** Start Source excerpt **

Re: How can I implement eigenvalue decomposition in Spark?

x Thu, 07 Aug 2014 20:21:07 -0700

U.rows.toArray.take(1).foreach(println) and
V.toArray.take(s.size).foreach(println)
are not eigenvectors corresponding to the biggest eigenvalue s.toArray(0)*s.
toArray(0)?


xj @ Tokyo

On Fri, Aug 8, 2014 at 12:07 PM, Chunnan Yao <yaochun...@gmail.com> wrote:

> Hi there, what you've suggested are all meaningful. But to make myself
> clearer, my essential problems are:
> 1. My matrix is asymmetric, and it is a probabilistic adjacency matrix,
> whose entries(a_ij) represents the likelihood that user j will broadcast
> the information generated by user i. Apparently, a_ij and a_ji is
> different, caus I love you doesn't necessarily mean you love me(What a sad
> story~). All entries are real.
> 2. I know I can get eigenvalues through SVD. My problem is I can't get the
> corresponding eigenvectors, which requires solving equations, and I also
> need eigenvectors in my calculation.In my simulation of this paper, I only
> need the biggest eigenvalues and corresponding eigenvectors.
> The paper posted by Shivaram Venkataraman is also concerned about
> symmetric matrix. Could any one help me out?
>
>
> 2014-08-08 9:41 GMT+08:00 x <wasedax...@gmail.com>:
>
>  The SVD computed result already contains descending order of singular
>> values, you can get the biggest eigenvalue.
>>
>> ---
>>
>>   val svd = matrix.computeSVD(matrix.numCols().toInt, computeU = true)
>>   val U: RowMatrix = svd.U
>>   val s: Vector = svd.s
>>   val V: Matrix = svd.V
>>
>>   U.rows.toArray.take(1).foreach(println)
>>
>>   println(s.toArray(0)*s.toArray(0))
>>
>>   println(V.toArray.take(s.size).foreach(println))

** End Source excerpt **

| Set task 1 |
Answer these questions using the Spark eigenvalue thread:
(a) What two properties does Chunnan Yao give for the matrix being used?
(b) In what order does the SVD result hold the singular values, according to x's earlier reply?
(c) What kind of matrix is the paper posted by Shivaram Venkataraman concerned with?
| Set task 2 |
Resume the Spark eigenvalue thread, picking up right after its final line.
The records have no connection to the Spark eigenvalue thread.

** Start Listed entries **

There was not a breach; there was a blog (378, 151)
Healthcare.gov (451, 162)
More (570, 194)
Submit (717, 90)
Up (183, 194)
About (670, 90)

** End Listed entries **

| Written answer 1 |
(a) It is asymmetric, and it is a probabilistic adjacency matrix.
(b) Descending order.
(c) A symmetric matrix.

| Written answer 2 |
>>
>> ---
>>
>> xj @ Tokyo
>>
>>
>> On Fri, Aug 8, 2014 at 3:06 AM, Shivaram Venkataraman <
>> shiva...@eecs.berkeley.edu> wrote:
>>
>>> If you just want to find the top eigenvalue / eigenvector you can do
>>> something like the Lanczos method. There is a description of a MapReduce
>>> based algorithm in Section 4.2 of [1]
>>>
>>> [1] http://www.cs.cmu.edu/~ukang/papers/HeigenPAKDD2011.pdf
>>>
>>>
>>> On Thu, Aug 7, 2014 at 10:54 AM, Li Pu <l...@twitter.com.invalid> wrote:
>>>
>>>> @Miles, the latest SVD implementation in mllib is partially
>>>> distributed. Matrix-vector multiplication is computed among all workers,
>>>> but the right singular vectors are all stored in the driver. If your
>>>> symmetric matrix is n x n and you want the first k eigenvalues, you will
>>>> need to fit n x k doubles in driver's memory. Behind the scene, it calls
>>>> ARPACK to compute eigen-decomposition of A^T A. You can look into the
>>>> source code for the details.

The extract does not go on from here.